Monitoring networks can be a painful task. However, by using the right tools, you can also set up a holistic monitoring easily and discover issues in your network, you likely didn't know about before.
After reading this blog, you will be able to focus on actually fixing issues or drinking coffee instead of configuring your monitoring. I will share my approach to network monitoring from 20+ years experience as a network specialist in the hope that you will spend less money on external consultants trying to fix the wrong things, and instead discover where your real bottlenecks and performance problems are.
Note: This post is based on Checkmk 1.6. If you use Checkmk 2.0 and want to set up a holistic network monitoring, just watch our FOSDEM talk 'Large-scale Network Monitoring: 3 Rules to Them All'.
Keeping track of all interfaces of your switches without being overwhelmed with false alerts can be challenging. There are a few tricks to adjust your automated network discovery and alerting, so you end up with a comprehensive overview and don't have to spent too much time on getting your network monitoring started.

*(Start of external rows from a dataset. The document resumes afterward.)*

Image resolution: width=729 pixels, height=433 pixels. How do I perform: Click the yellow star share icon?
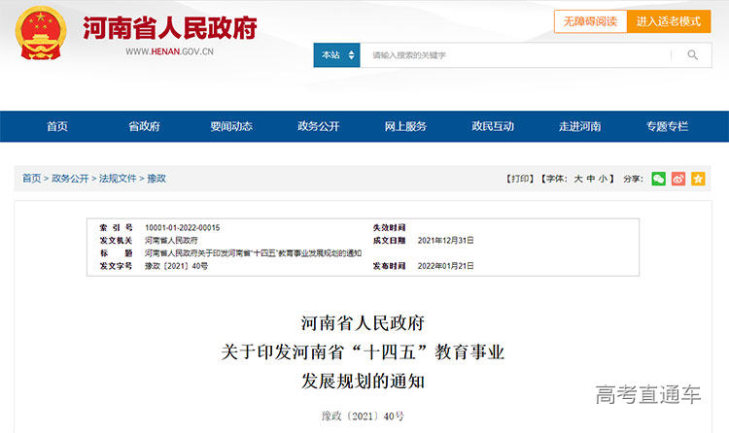click(x=698, y=179)
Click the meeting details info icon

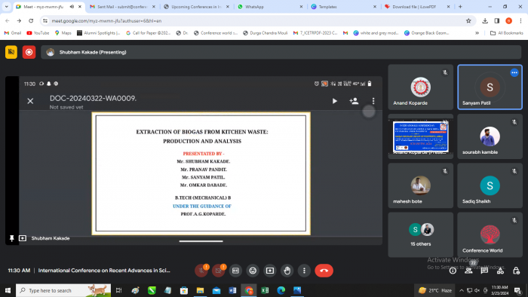pos(453,271)
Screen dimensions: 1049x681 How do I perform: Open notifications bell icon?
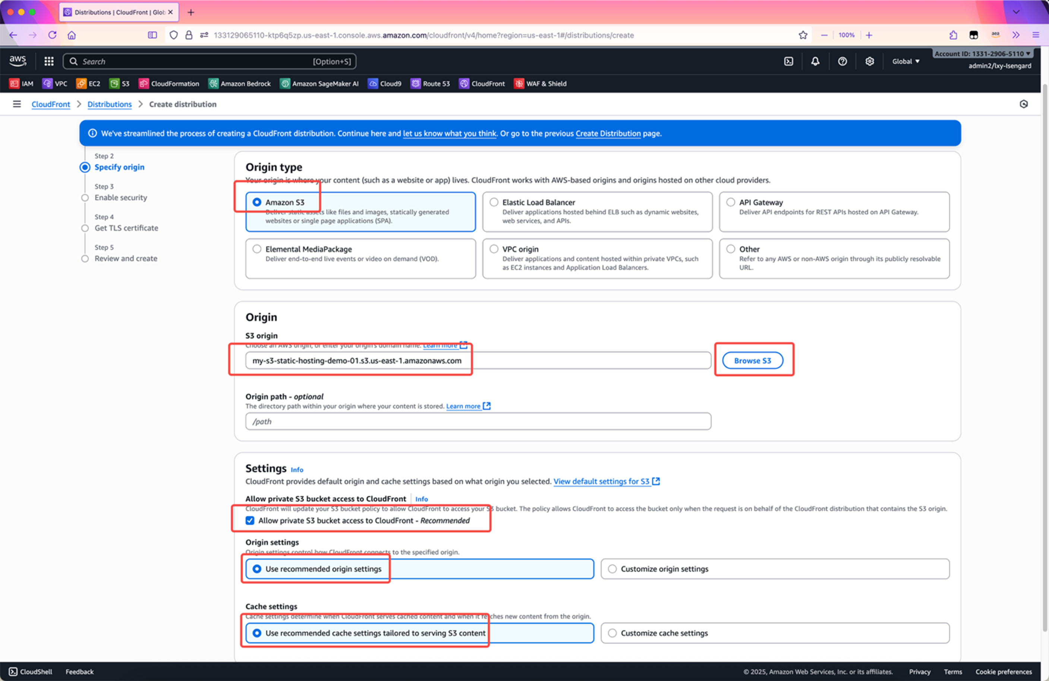[x=815, y=61]
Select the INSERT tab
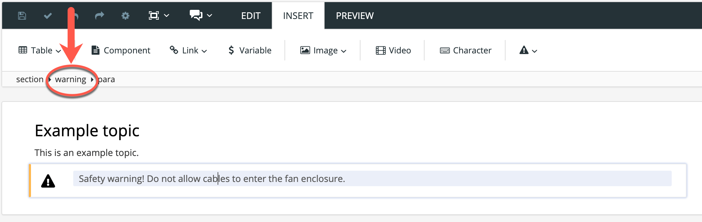The width and height of the screenshot is (702, 222). coord(298,16)
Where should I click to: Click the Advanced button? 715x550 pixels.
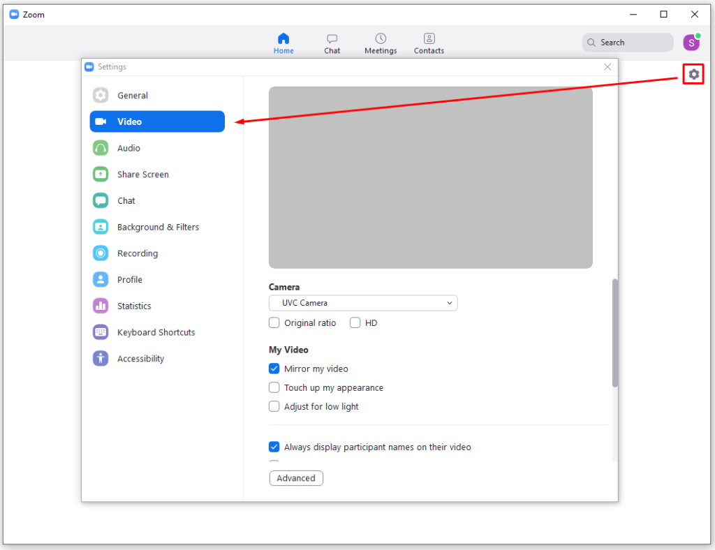[296, 478]
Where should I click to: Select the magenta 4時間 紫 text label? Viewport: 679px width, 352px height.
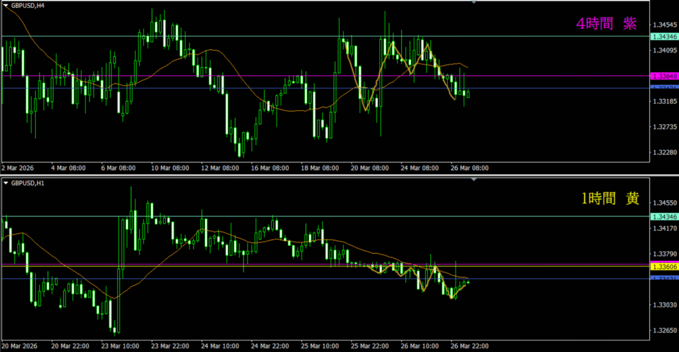pos(605,24)
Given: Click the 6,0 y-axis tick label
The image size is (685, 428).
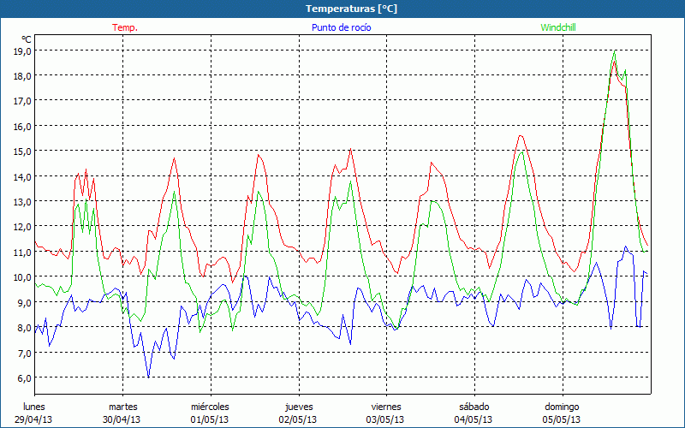Looking at the screenshot, I should click(22, 377).
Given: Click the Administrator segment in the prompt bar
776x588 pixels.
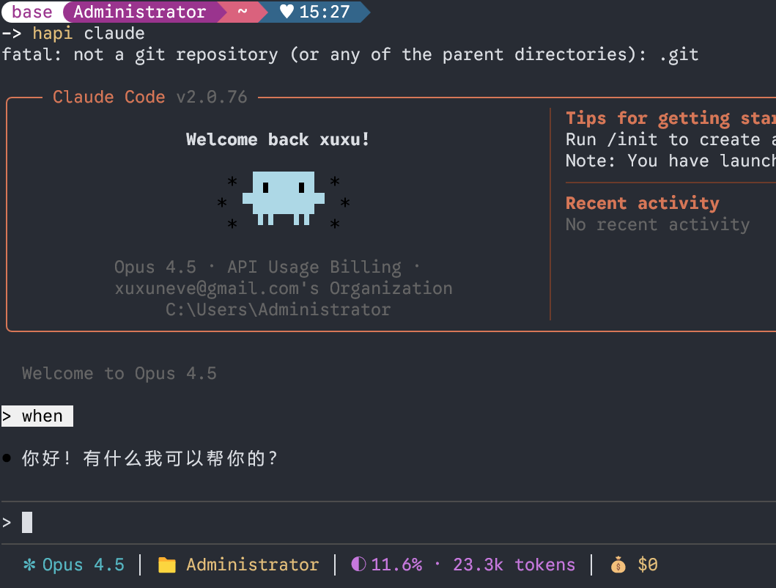Looking at the screenshot, I should (139, 12).

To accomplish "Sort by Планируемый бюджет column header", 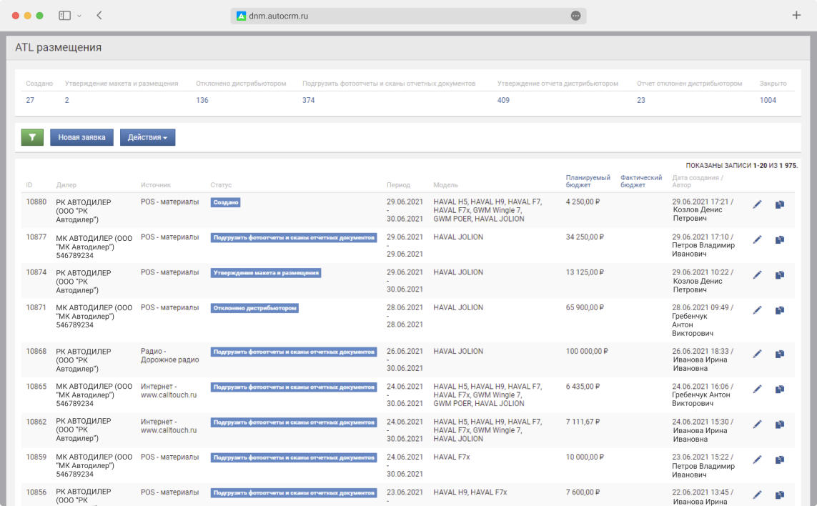I will [x=588, y=181].
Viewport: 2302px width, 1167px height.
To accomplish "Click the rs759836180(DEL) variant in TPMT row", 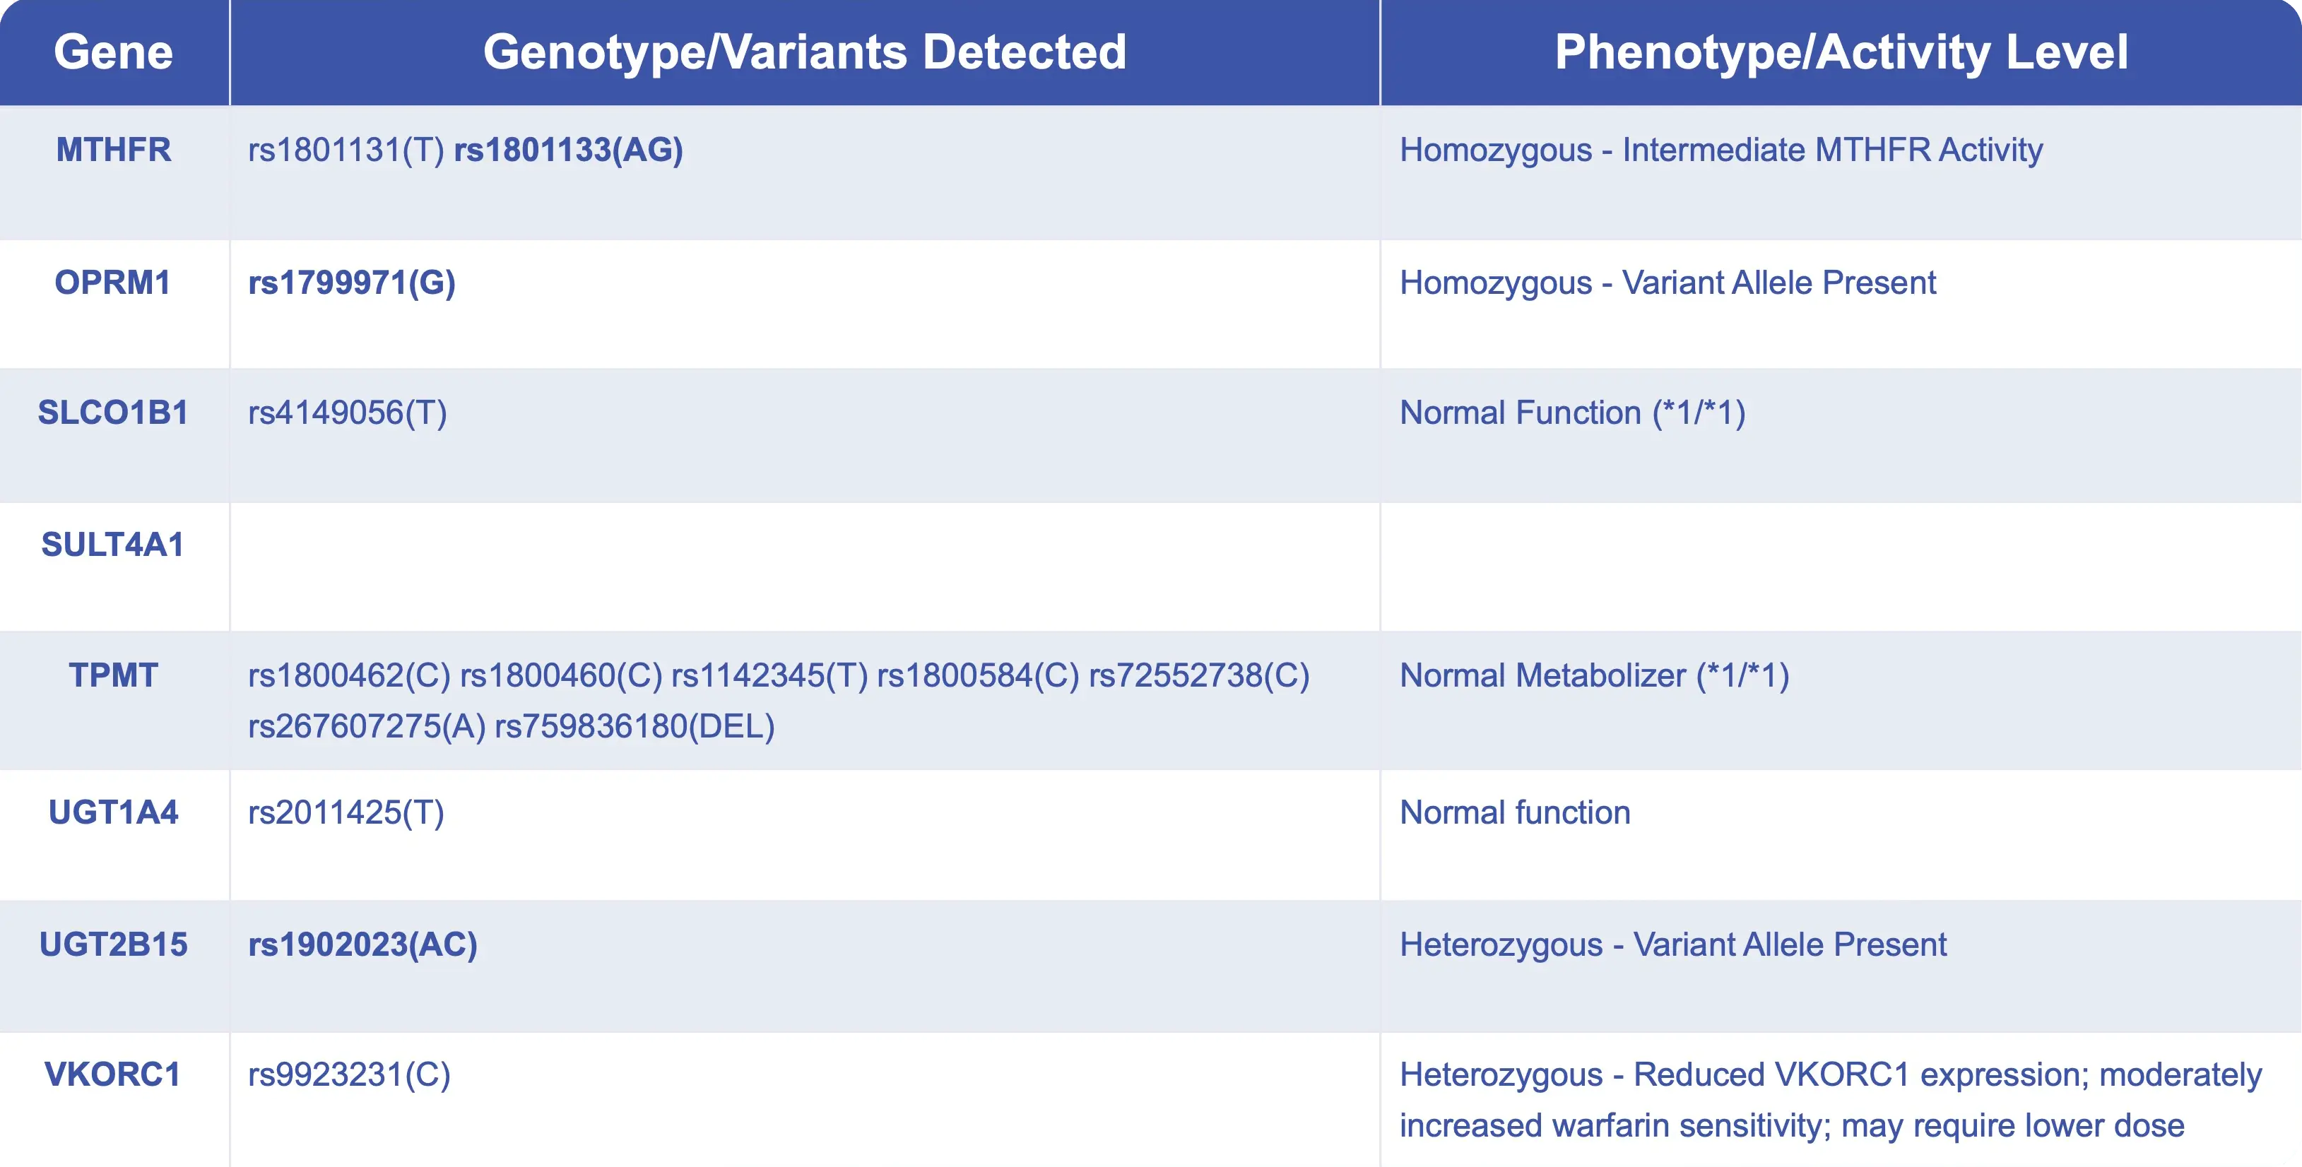I will (634, 726).
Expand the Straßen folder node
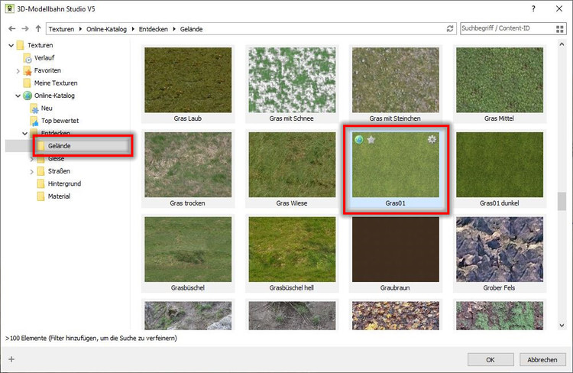 point(32,171)
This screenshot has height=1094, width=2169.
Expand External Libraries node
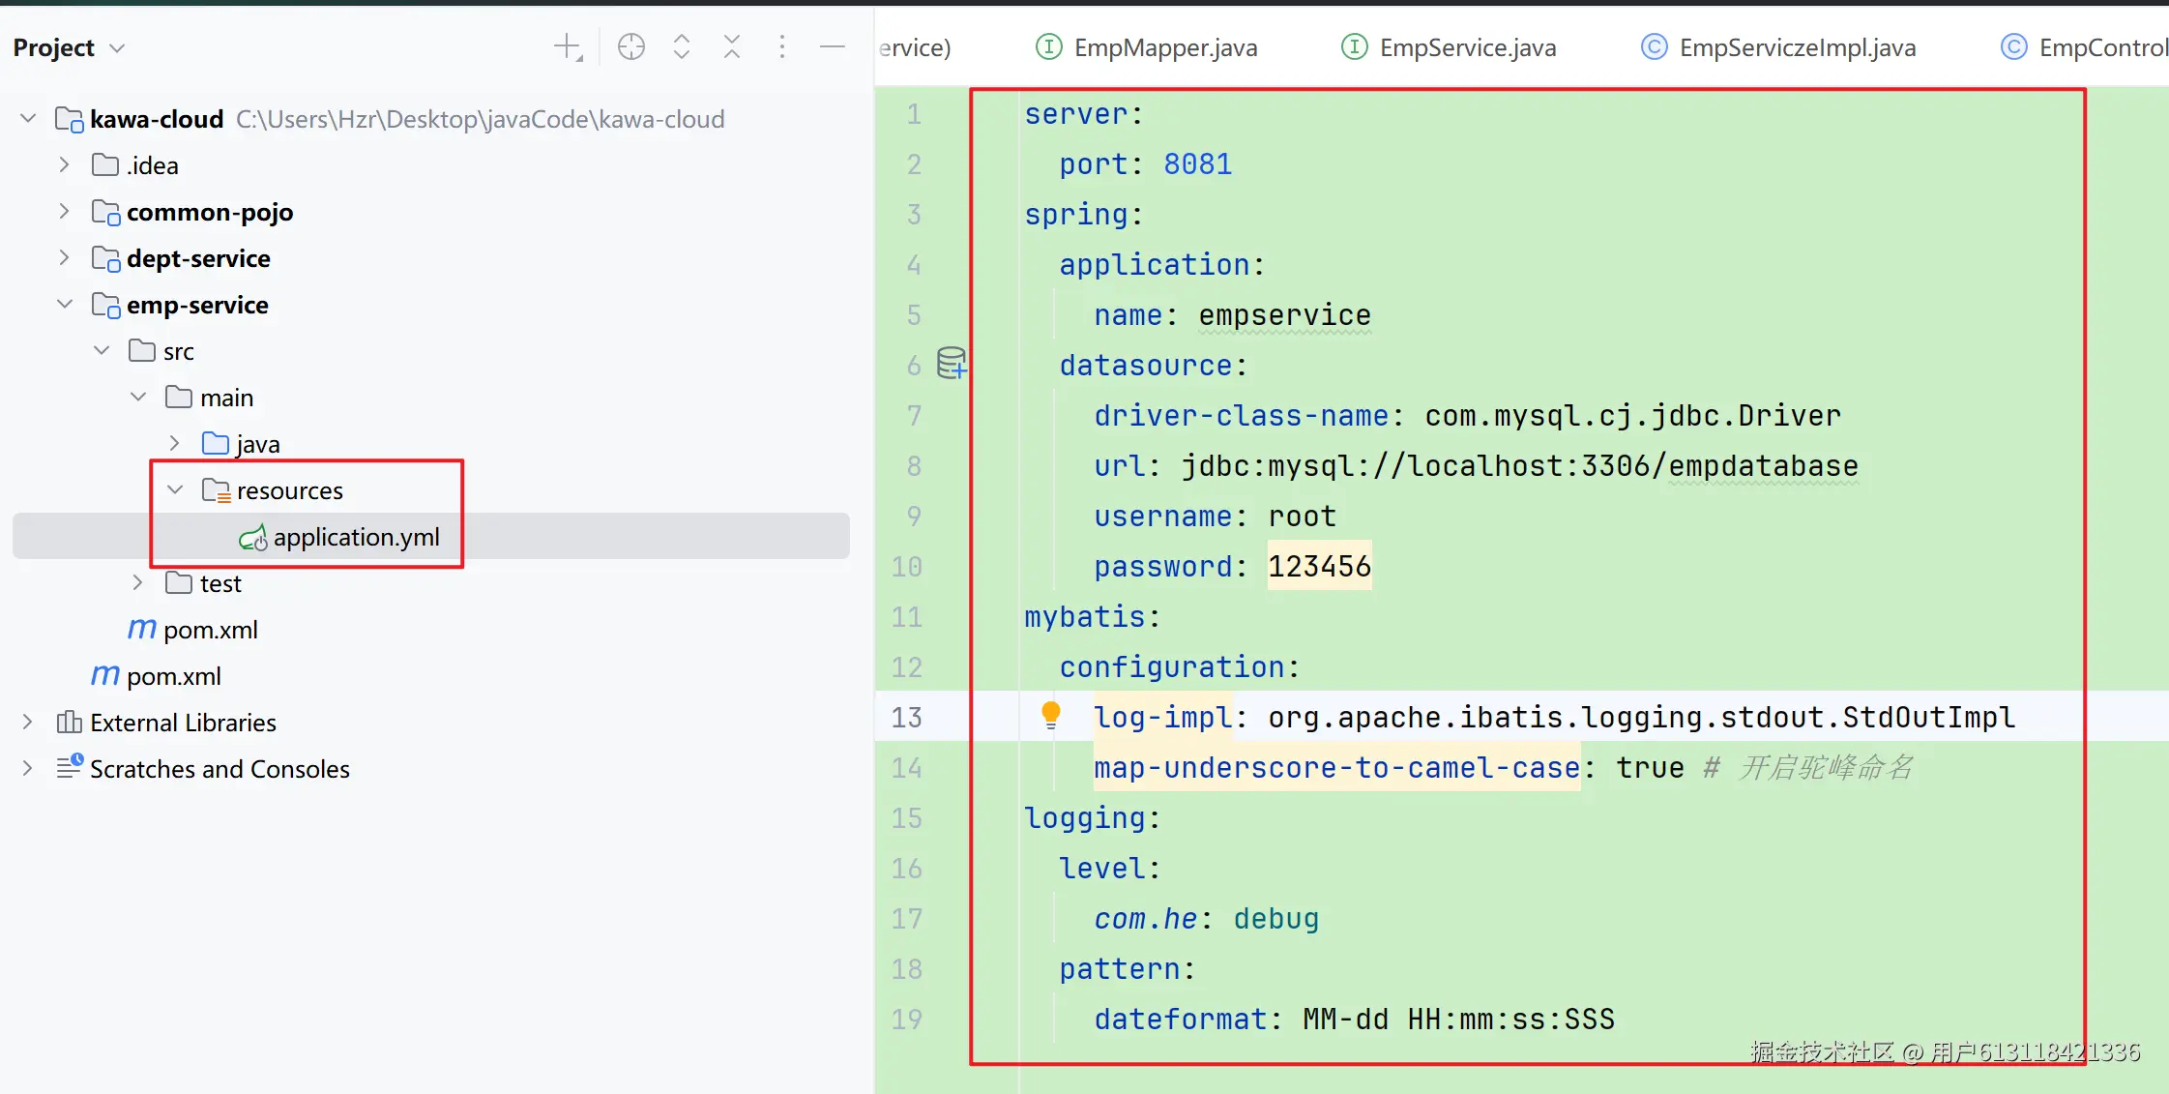pos(27,723)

Often performance problems are based on network issues and if worse comes to worst, companies do not have a network monitoring in place that would help them to mitigate these issues. You end up with admins and consultants wasting hours trying to fix a problem at the wrong place and organizations suffering serious losses because of under-performing networks.
No matter, if you consider your network infrastructure small or large, it's a good idea to monitor all interfaces in your network. Only that way you can discover problems like broken patch- and installation cables, dirty fiber optics, defective firmware and configuration errors like duplex mismatches. You might think that this is not the case in your network, but maybe you just did not find these problems yet.
Making that happen in reality can be tricky, because there are a lot of ports and sysadmins already have a lot of things on their plate anyway. Just doing a port scan usually will not work. For instance, access ports (ports with an end-user) will go offline, if they switch the connected computer off. By default, this leads to a false alert in most monitoring tools, because it is totally fine, if an end-user turns off their computer. Also, there is no way, you can look into every port and manage them individually
This blog shows you a simple way on how to set up Checkmk to get your network monitoring on the road. It takes a few preparations around naming your ports within your switches and only four rules within Checkmk. All the steps will be explained in more detail below. This is just a suggestion and there are other ways, of course. In case you get stuck or you think there are alternative ways, we hope that you share your experience in the comment section or our forum.
In the end, you should have a complete view and only get alerts, when it is really time to act.
Setting up your network: Name important ports
Before we can start to work with rules to improve the discovery and the monitoring, it is important that you have a name concept in place for your network interfaces that allows you to distinguish between access (for end-users) and non-access ports.
This is not just handy for the people looking at the ports in the dashboards, because they can then make better sense of the data. But is also necessary to automate the differentiation between ports in your monitoring, so that i.e. alerting can be handled depending on port type.
By default, ports do not have names. Instead, you will typically see a list of interfaces that contain numbers or technical descriptions, similiar to the examples here:
This alone is not yet suitable to apply granular rulesets to configure your monitoring and is also the reason, why it is hard to find the important ports through any kind of Auto-Discovery with Checkmk. So, before you can start with proper monitoring, you need to prepare your network.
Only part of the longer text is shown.